Google's chairman Eric Schmidt has a new girlfriend, who's just like all his other girlfriends. Also in today's Valleywag roundup: Wikipedia's co-founder is burning through his money fast and Twitter will now take bribes for access to the top of your stream.

  • Google's former CEO Eric Schmidt is famously prone to creepy TV gaffes, so maybe that's why he's constantly cozying up to broadcast journalists. The married chairman's new girlfriend is Lisa Shields (pictured), according to the New York Post; the Council on Foreign relations communications VP and 45 year old divorced mom is also a former producer for Good Morning America and Primetime Live and ran an internet show on PlumTV. That gives her a resumé remarkably similar to that of Schmidt's ex Kate Bohner, a former CNBC correspondent who launched a well-stocked YouTube channel called KBTV, and to that of Schmidt's other ex Marcy Simon, who worked as a producer at WCMH-TV in Columbus, Ohio, before moving into PR. Schmidt's wife Wendy is also steeped in the journalism world; not only did she go to j-school at the University of California, Berkeley, but she also helps raise money for the school, at one point sponsoring a mixer featuring Bohner's ex Michael Lewis.

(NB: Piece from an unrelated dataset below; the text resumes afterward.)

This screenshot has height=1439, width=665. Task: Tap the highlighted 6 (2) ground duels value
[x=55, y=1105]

    Schmidt is rumored to have an open relationship with his wife, so it's presumably no problem that he's been squiring Shields for nearly a year, sailing her around the Caribbean and south of France on his yacht, according to the Post, and dining with her this summer in the Hamptons. No problem for Schmidt, at least, but Shields would be well advised to curb her expressive impulses: Schmidt sent his lawyers after Bohner when she seemed to be blogging about moments from their relationship, including the time he lent her an iPhone prototype. The first rule of dating Google's chairman is apparently to never let Google index your relationship with Google's chairman.
  • Wikipedia's co-founder Jimmy Wales is a high roller without much in the bank, according to divorce court documents unearthed by writer Gregory Kohs. In the papers, Wales says he spends around $20,870 per month, including $1,000 on vacations, $3,000 on legal fees, and $2,000 on "miscellaneous." Subtract out Wales' after tax income, and he's burning about $4,500 per month in savings, Kohs calculates, despite a net worth of just $470,000, most of it tied up in his home equity. Maybe it's time for the internet entrepreneur to buy a more serious, less sultry set of business cards and apply for a day job like nearly everyone else who edits Wikipedia.

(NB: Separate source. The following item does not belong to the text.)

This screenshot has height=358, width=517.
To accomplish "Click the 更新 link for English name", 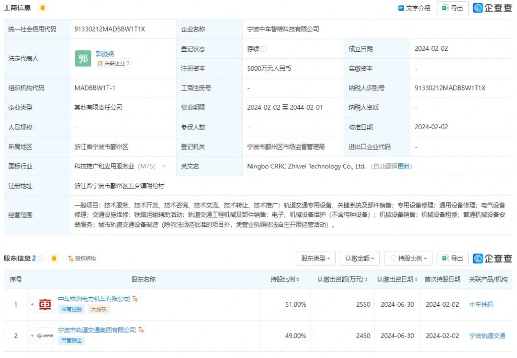I will pyautogui.click(x=404, y=167).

  • Advertisers you're already following on Twitter can now buy their way to the top of your tweet stream, so they don't get lost in the shuffle of everyone else you follow. Twitter is only selling these spots to a "select group" of advertisers, probably because the transition from overfunded social experiment to actual business can be quite scary.

[Photo of Lisa Shields via PlumTV. Photo of Schmidt via AP]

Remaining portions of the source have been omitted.